Studies have found that Holocaust survivors are remarkably resilient and lead pretty stable and successful lives. Mark became an accomplished doctor and enjoyed a loving marriage. But the horrific trauma suffered by survivors lurks deep within their psyches. They’re pretty good at keeping it there. But sometimes trauma surfaces violently and causes havoc with devastating consequences. I know this. Dr. Wisen knew this. How do we cope? In many ways. Including being inscrutable, aloof.
And there he was, a Holocaust survivor born Lublin, staring down at a young man born in Chicago, in the ICU of Bloomington Hospital, being tortured day after day. The most he could do was monitor the dosages of steroids, and poke and prod to see if any part of his puzzle would react. Nothing.
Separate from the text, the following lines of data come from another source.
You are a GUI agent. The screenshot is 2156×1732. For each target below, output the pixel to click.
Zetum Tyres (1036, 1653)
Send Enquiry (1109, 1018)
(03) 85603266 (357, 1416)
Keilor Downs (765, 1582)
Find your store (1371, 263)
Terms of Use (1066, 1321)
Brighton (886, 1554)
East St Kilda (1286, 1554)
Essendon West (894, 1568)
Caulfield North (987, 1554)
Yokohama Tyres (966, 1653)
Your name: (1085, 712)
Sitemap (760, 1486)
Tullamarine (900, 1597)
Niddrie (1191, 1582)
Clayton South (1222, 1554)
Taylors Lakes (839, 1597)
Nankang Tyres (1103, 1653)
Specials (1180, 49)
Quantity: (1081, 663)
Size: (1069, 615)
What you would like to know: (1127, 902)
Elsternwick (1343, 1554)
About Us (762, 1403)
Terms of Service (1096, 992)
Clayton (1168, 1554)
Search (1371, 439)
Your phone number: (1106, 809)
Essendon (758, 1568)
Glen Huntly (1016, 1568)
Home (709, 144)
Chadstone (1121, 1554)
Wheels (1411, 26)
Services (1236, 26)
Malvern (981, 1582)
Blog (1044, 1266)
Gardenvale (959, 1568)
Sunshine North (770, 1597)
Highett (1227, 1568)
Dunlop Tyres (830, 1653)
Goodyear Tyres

That I was being tortured is not an overstatement. Think about it. Counting every second, every moment, every hour, every night, and every day. Being totally paralyzed, I mean totally paralyzed, blind because your eyelids are taped shut to protect the corneas. . . But here’s what made the torture exquisite: I was totally aware of everything and I felt everything. I was aware of the tangle of tubes I was hooked up to. I was aware of the constant beeping of the heart monitor. I was aware of the endless needles being stuck into me to draw blood. The worst was checking my “blood gas,” or the arterial blood gas draw to see, in essence, how well my lungs were functioning in terms of oxygen and carbon dioxide. I dreaded the nurse who came into my room and uttered those words because I knew she would stick a needle deep into my wrist to find the radial artery. It was excruciatingly painful, especially when the nurse couldn’t find the artery and would probe my wrist relentlessly. To the onlooker, I was a body at peace, the peace of complete paralysis. But inside I was screaming at the top of my lungs.
And, of course, I was aware of the ventilator that unfailingly kept pumping my lifeless lungs with oxygen. It became my friend, in a weird way, the rhythmic sound of the pump assuring me that I would not suffocate. But there were times when, because of fluid buildup in my lungs, I didn’t feel like my friend was giving me enough of what I needed from it. I needed more oxygen, immediately, I felt. Suddenly, my friend had become my executioner, putting me to death as the heart monitor’s beeps ticked away my last moments on this earth. “Please, I want to live! Please! Someone! Help me!” When my eyelids weren’t taped down, my eyes would bulge and move wildly in my sockets. I recall on one occasion a nurse happened to be by my bedside when I was in the throes of suffocation. She said pathetically as she rubbed my arm, “Oh, honey, what’s the matter?” “I’m fucking dying, you idiot! Get your hand off of me and do something!” “Poor thing. . .” “Fuck you!”
But the truth of it is that the nurses worked as a team to keep me alive. They were there 24/7 working in the trenches of the ICU narrative to do everything possible to help me survive, constantly assuring me that survival was worth it. They did everything to preserve my body while I was helpless. To prevent bed sores and fluid buildup in my lungs, every four hours they came into my room and turned my body, from laying on my left side, to on my back, then on my right. They fed me through my g-tube, emptied and measured my urine bag, emptied my bedpan, gave me my medications, and kept me clean: sponge baths, so humiliating—I had no “private parts.” And periodically throughout the day, a nurse would go through a range of motion routine, moving my arms and legs around in various angles to prevent my body from freezing up like rigor mortis. A seemingly dead body, but alive inside. Despite having to cope with trauma in their lives, they clocked in every day, came into my room, and told me I wouldn’t die, not on their watch.